WHAT YOU NEED TO DO:
Return all lines from the listing below in which the string "menu" occurs.

DATA:
● ● ● ●
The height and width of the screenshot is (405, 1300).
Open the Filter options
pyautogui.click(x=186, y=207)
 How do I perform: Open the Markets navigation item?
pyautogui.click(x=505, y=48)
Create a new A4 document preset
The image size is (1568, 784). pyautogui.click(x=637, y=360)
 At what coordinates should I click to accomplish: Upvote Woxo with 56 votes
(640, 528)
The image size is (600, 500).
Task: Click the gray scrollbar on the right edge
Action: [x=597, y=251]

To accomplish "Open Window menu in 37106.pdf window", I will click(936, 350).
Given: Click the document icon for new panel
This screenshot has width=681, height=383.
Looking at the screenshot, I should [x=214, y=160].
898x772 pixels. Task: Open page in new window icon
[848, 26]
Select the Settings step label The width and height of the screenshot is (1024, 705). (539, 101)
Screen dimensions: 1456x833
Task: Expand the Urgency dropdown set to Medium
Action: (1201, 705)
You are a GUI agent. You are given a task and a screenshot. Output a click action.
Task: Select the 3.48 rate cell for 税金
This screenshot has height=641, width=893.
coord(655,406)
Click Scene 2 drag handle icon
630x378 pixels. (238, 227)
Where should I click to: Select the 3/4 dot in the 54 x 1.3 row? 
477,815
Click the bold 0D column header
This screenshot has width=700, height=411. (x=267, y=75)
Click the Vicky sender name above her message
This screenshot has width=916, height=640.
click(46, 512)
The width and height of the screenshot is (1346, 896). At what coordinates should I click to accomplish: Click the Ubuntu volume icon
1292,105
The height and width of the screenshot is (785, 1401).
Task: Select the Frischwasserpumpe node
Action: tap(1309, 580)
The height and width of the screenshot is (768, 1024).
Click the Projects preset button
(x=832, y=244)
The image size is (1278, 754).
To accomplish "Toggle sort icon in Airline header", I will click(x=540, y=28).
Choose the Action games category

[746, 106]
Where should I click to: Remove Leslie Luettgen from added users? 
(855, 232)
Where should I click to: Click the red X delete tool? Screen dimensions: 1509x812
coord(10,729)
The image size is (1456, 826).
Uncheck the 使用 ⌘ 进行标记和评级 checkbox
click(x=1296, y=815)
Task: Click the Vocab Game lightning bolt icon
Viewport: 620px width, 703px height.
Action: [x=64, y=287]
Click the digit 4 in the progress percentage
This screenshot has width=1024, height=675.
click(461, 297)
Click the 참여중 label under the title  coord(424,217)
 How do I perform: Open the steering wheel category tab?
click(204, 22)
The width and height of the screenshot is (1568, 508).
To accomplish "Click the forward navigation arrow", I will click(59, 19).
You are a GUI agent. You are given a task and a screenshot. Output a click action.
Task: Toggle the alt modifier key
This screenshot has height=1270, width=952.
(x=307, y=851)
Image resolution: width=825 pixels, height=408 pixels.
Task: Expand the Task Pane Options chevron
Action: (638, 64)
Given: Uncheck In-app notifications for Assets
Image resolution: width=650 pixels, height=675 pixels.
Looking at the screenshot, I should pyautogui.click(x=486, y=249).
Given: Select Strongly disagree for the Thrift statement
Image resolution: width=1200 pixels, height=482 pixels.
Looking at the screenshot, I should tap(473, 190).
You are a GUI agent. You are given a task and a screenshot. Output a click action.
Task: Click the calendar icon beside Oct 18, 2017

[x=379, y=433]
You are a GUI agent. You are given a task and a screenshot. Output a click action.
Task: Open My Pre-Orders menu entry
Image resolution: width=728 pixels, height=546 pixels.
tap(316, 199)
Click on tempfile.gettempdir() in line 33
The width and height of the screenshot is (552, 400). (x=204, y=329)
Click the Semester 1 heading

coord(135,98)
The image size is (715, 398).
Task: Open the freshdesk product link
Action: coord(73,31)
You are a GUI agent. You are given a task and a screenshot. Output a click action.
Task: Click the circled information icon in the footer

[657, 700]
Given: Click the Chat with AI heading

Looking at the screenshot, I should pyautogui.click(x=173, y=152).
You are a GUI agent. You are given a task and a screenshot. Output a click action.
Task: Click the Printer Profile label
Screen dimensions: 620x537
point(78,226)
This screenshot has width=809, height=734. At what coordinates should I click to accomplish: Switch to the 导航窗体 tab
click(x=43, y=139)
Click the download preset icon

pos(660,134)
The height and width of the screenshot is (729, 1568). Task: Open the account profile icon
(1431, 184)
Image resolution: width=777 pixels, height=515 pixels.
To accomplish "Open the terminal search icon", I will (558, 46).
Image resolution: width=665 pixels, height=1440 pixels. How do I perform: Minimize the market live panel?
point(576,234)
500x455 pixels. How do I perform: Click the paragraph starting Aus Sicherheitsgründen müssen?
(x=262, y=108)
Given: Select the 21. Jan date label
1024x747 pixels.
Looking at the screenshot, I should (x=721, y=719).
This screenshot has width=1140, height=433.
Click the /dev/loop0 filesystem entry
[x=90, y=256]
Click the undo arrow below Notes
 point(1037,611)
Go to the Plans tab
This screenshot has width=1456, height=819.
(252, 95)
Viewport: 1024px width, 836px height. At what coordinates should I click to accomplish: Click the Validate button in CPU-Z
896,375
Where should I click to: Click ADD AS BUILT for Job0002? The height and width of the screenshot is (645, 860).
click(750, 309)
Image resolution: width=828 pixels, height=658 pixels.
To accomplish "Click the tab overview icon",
● ● ● ●
REPLY:
To accomplish "Open Window menu in 37106.pdf window", I will click(936, 350).
Task: Open My Pre-Orders menu entry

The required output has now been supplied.